Where Harris’s prescription falls short is at the boundary between awareness and action. His own career illustrates the gap: The Social Dilemma reached 100 million people, yet five years later the structural changes he advocates remain largely unimplemented. Awareness creates political permission for governance. It does not create governance itself. Harris offers policy concepts (mandatory testing, transparency, whistleblower protections) but no published specification, no code, and no enforcement mechanism that operates independently of the companies being governed.
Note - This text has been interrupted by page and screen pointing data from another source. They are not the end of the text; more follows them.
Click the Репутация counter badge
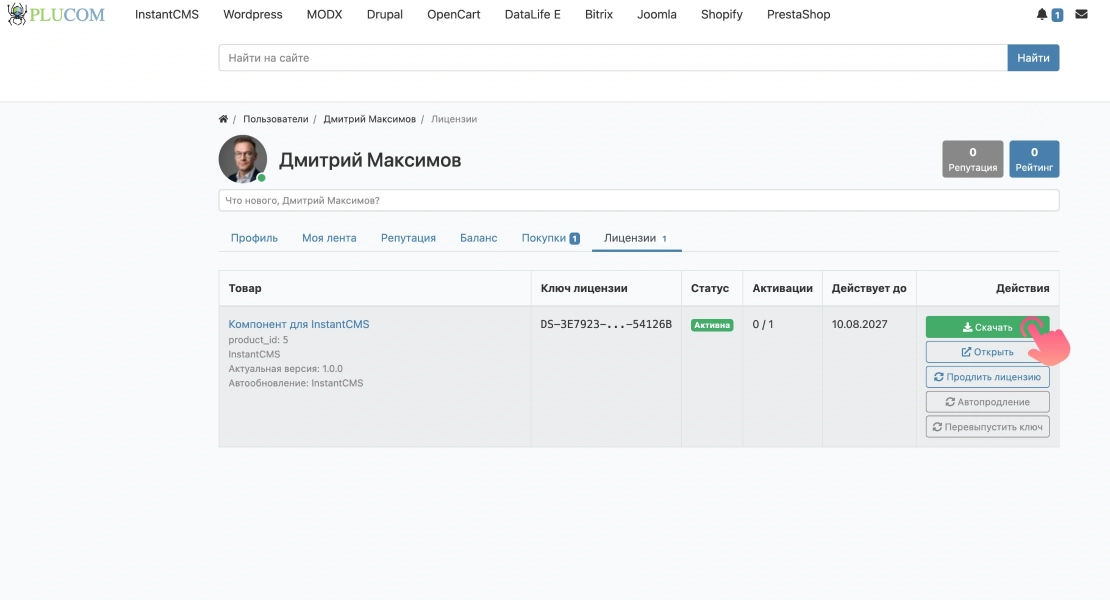This screenshot has height=600, width=1110. (x=973, y=159)
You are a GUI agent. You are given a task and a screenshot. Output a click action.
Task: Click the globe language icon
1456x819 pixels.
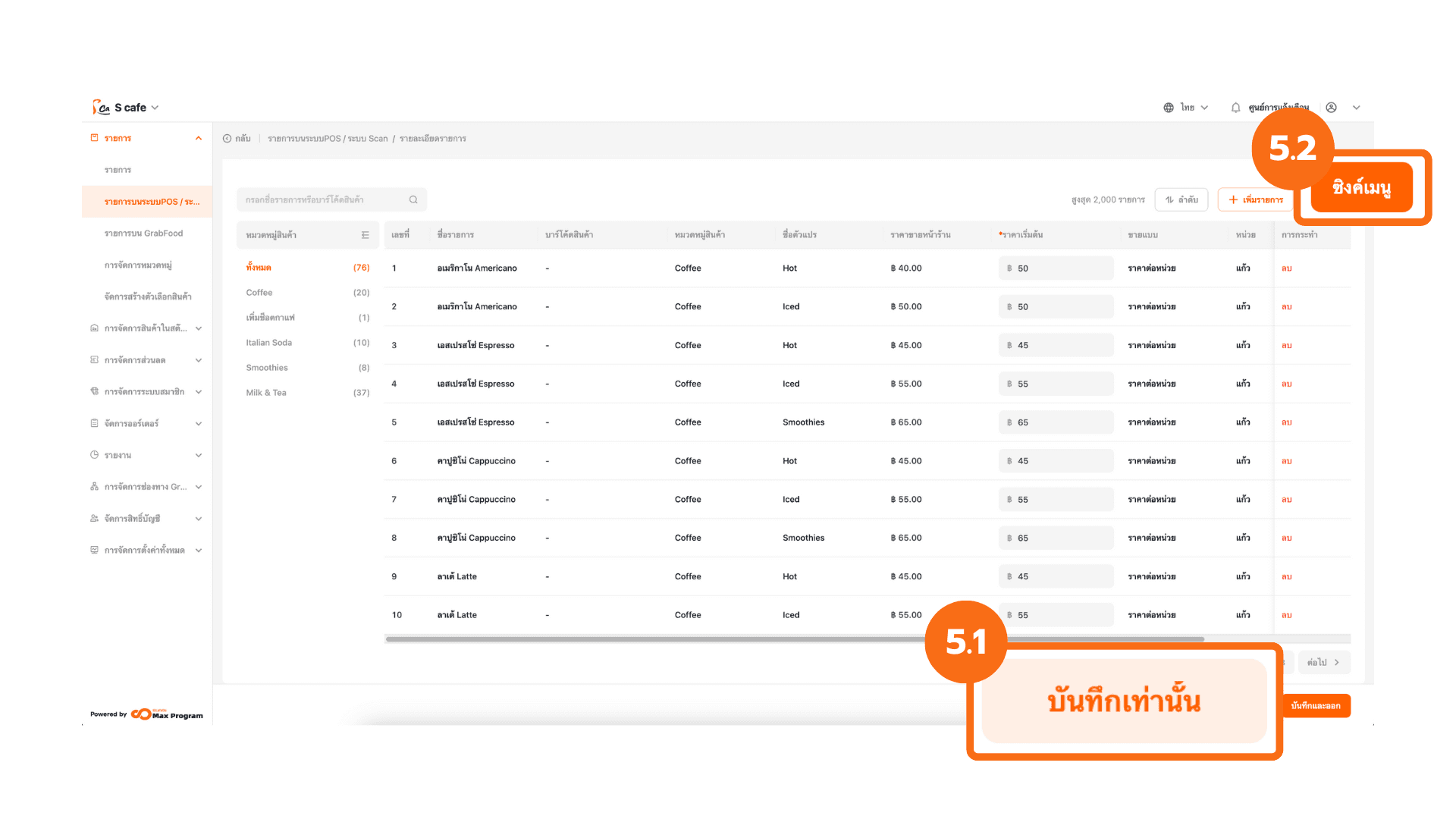pos(1169,108)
Published open-source architecture has begun to fill that gap. Governance infrastructure already exists as testable starting points: a structural diversity mandate preventing single-platform concentration, a non-cognitive enforcement layer that logs every decision with cryptographic integrity without performing any cognitive evaluation, checkpoint-based authority requiring named humans at consequential decision points, and a cross-platform review protocol that treats disagreement between AI systems as signal rather than noise. None of this work is proven. All of it is published so others can test, challenge, and build something better. This paper documents where the work of moving from warning to infrastructure has already started.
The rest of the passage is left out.